BEGIN

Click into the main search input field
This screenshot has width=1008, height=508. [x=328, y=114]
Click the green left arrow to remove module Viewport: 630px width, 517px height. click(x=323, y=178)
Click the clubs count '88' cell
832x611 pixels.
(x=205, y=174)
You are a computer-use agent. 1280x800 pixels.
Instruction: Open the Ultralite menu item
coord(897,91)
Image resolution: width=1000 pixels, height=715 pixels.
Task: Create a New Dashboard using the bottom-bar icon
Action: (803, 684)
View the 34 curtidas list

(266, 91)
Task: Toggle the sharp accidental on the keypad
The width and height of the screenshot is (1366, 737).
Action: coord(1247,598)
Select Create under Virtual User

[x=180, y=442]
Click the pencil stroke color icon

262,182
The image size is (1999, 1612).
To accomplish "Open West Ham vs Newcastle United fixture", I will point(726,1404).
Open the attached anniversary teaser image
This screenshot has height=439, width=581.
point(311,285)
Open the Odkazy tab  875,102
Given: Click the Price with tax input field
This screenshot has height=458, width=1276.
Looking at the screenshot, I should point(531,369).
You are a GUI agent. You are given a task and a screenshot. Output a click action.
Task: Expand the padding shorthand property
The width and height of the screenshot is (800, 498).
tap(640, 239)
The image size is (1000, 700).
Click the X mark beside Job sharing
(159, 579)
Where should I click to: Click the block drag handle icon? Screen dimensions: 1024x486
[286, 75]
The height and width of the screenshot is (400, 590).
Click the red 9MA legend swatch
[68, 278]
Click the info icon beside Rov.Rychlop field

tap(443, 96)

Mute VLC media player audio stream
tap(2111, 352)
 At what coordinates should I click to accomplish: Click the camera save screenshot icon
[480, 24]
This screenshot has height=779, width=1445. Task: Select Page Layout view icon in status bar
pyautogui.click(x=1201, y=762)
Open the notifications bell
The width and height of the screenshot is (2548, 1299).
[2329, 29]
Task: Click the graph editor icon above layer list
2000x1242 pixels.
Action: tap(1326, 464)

END

#### WORK REQUIRED
Put every line of the material above into a JSON list of strings, one string per line, and skip the blank lines.

#### RESPONSE TO THE TASK
[
  "Click into the main search input field",
  "This screenshot has width=1008, height=508. [x=328, y=114]",
  "Click the green left arrow to remove module Viewport: 630px width, 517px height. click(x=323, y=178)",
  "Click the clubs count '88' cell",
  "832x611 pixels.",
  "(x=205, y=174)",
  "You are a computer-use agent. 1280x800 pixels.",
  "Instruction: Open the Ultralite menu item",
  "coord(897,91)",
  "Image resolution: width=1000 pixels, height=715 pixels.",
  "Task: Create a New Dashboard using the bottom-bar icon",
  "Action: (803, 684)",
  "View the 34 curtidas list",
  "(266, 91)",
  "Task: Toggle the sharp accidental on the keypad",
  "The width and height of the screenshot is (1366, 737).",
  "Action: coord(1247,598)",
  "Select Create under Virtual User",
  "[x=180, y=442]",
  "Click the pencil stroke color icon",
  "262,182",
  "The image size is (1999, 1612).",
  "To accomplish \"Open West Ham vs Newcastle United fixture\", I will point(726,1404).",
  "Open the attached anniversary teaser image",
  "This screenshot has height=439, width=581.",
  "point(311,285)",
  "Open the Odkazy tab  875,102",
  "Given: Click the Price with tax input field",
  "This screenshot has height=458, width=1276.",
  "Looking at the screenshot, I should point(531,369).",
  "You are a GUI agent. You are given a task and a screenshot. Output a click action.",
  "Task: Expand the padding shorthand property",
  "The width and height of the screenshot is (800, 498).",
  "tap(640, 239)",
  "The image size is (1000, 700).",
  "Click the X mark beside Job sharing",
  "(159, 579)",
  "Where should I click to: Click the block drag handle icon? Screen dimensions: 1024x486",
  "[286, 75]",
  "The height and width of the screenshot is (400, 590).",
  "Click the red 9MA legend swatch",
  "[68, 278]",
  "Click the info icon beside Rov.Rychlop field",
  "tap(443, 96)",
  "Mute VLC media player audio stream",
  "tap(2111, 352)",
  " At what coordinates should I click to accomplish: Click the camera save screenshot icon",
  "[480, 24]",
  "This screenshot has height=779, width=1445. Task: Select Page Layout view icon in status bar",
  "pyautogui.click(x=1201, y=762)",
  "Open the notifications bell",
  "The width and height of the screenshot is (2548, 1299).",
  "[2329, 29]",
  "Task: Click the graph editor icon above layer list",
  "2000x1242 pixels.",
  "Action: tap(1326, 464)"
]